## YOUR OBJECTIVE
Taking the line that contains "Task: Focus the Filter input field" as the start and the last line of the data as the end, repeat exactly every line in that span, but no pictures.

(Collected data)
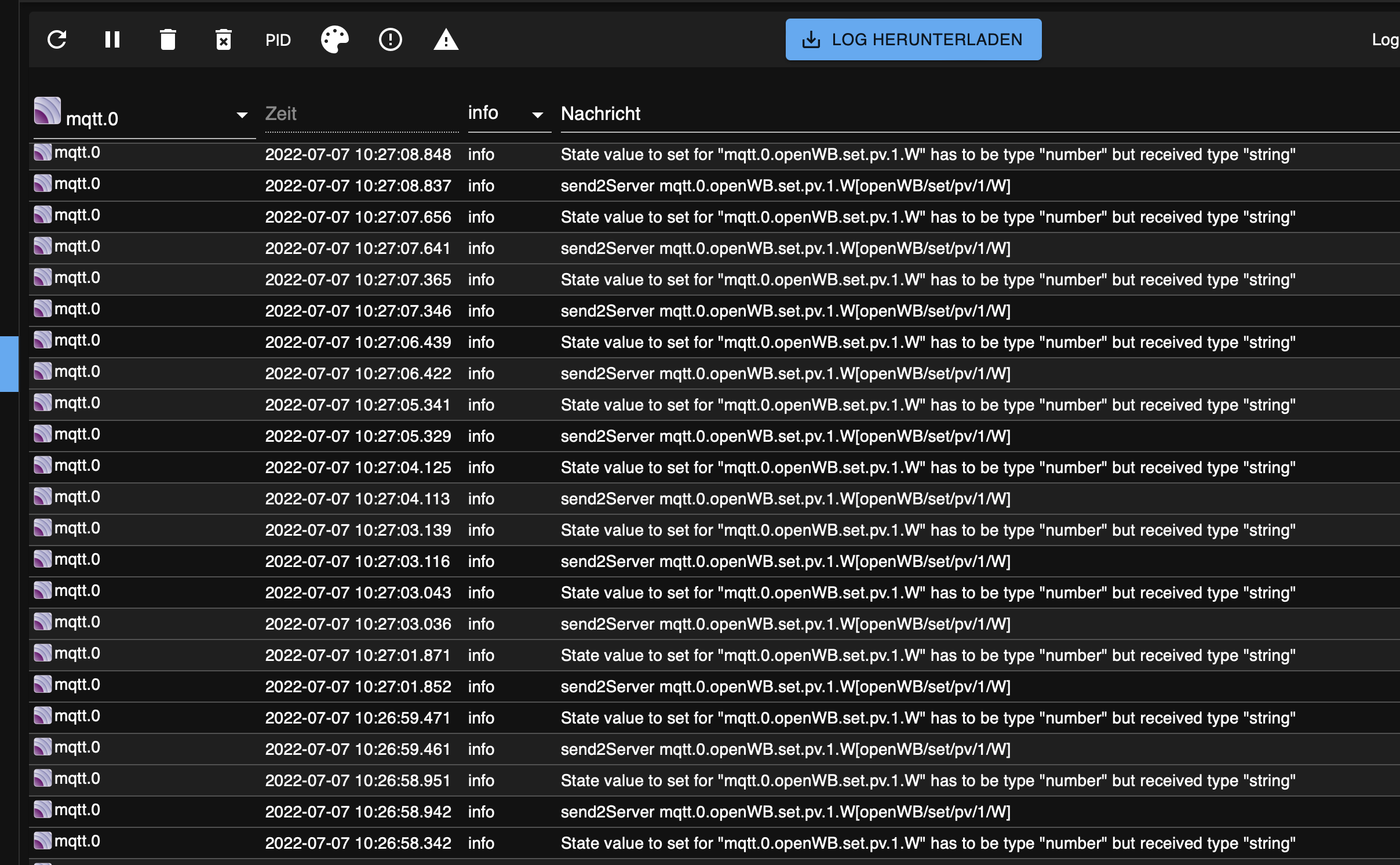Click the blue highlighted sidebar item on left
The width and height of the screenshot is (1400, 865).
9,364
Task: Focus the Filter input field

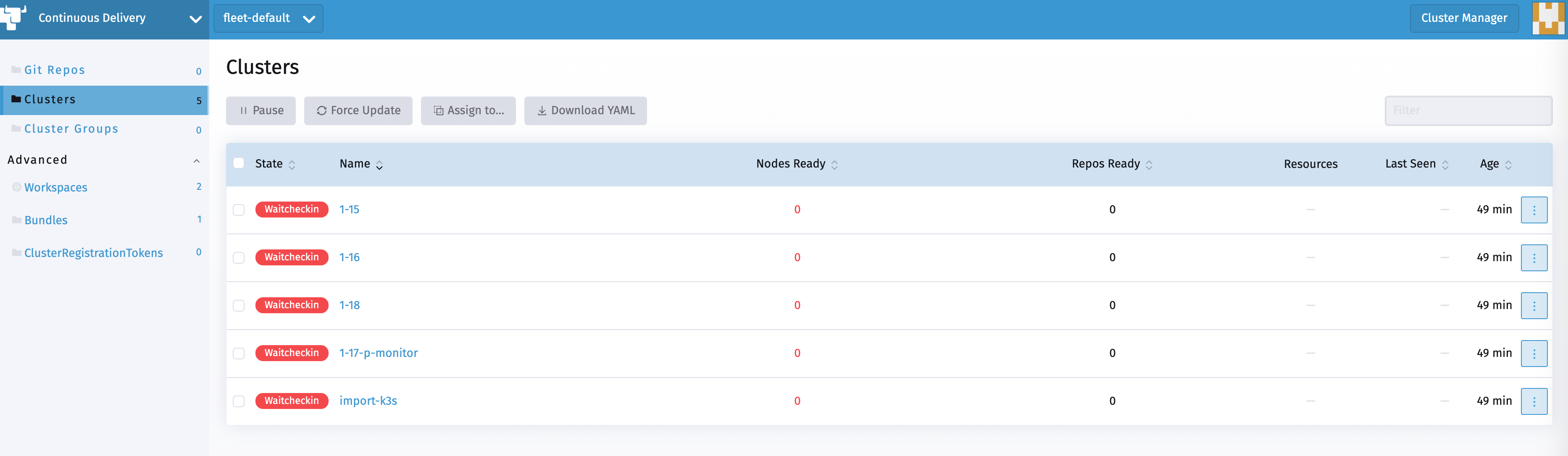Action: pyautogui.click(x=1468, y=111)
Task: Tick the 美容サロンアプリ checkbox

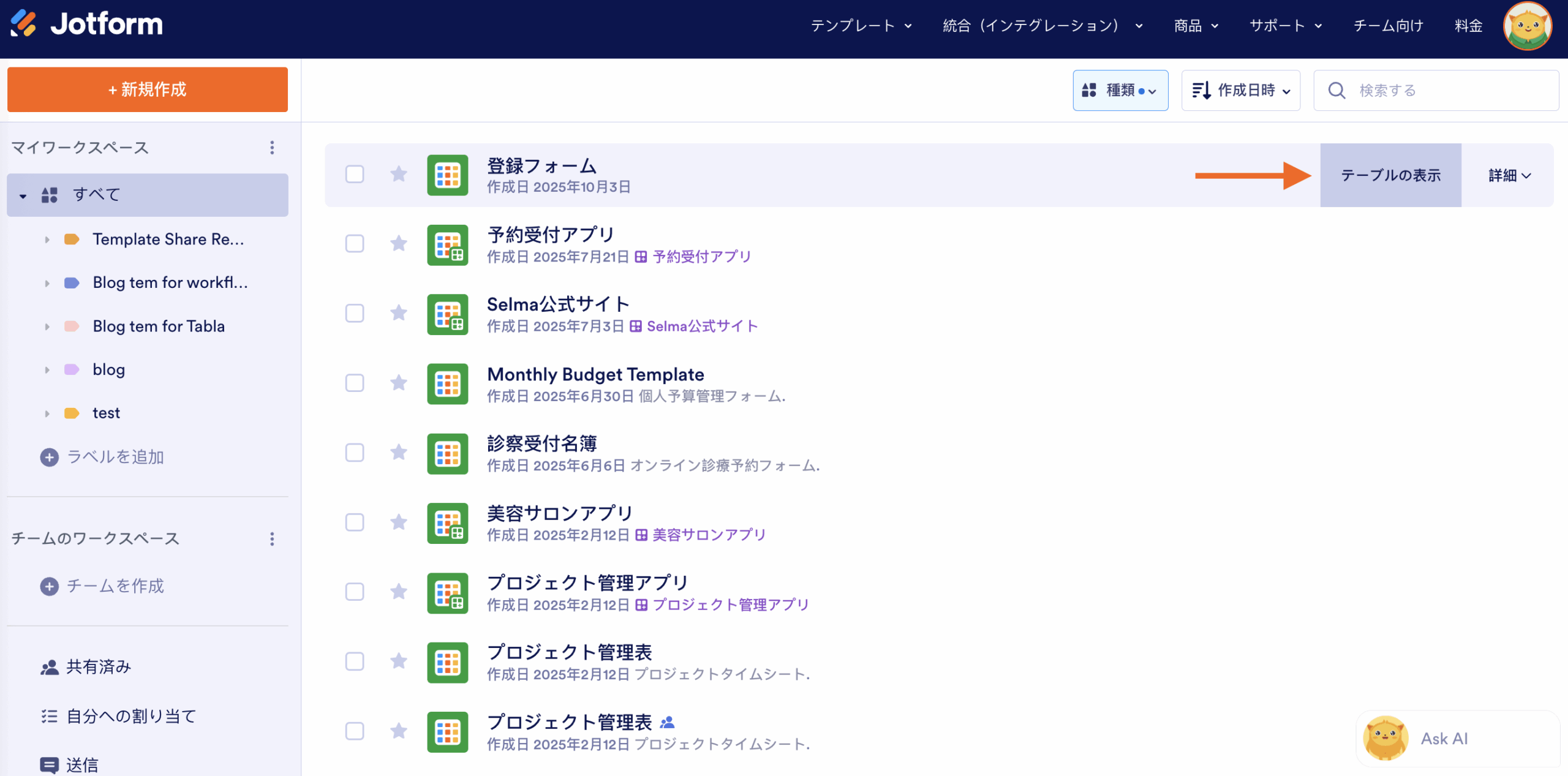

## COMPLETED EXERCISE
Task: Focus the Filter input field

Action: pyautogui.click(x=1468, y=111)
Task: Tick the 美容サロンアプリ checkbox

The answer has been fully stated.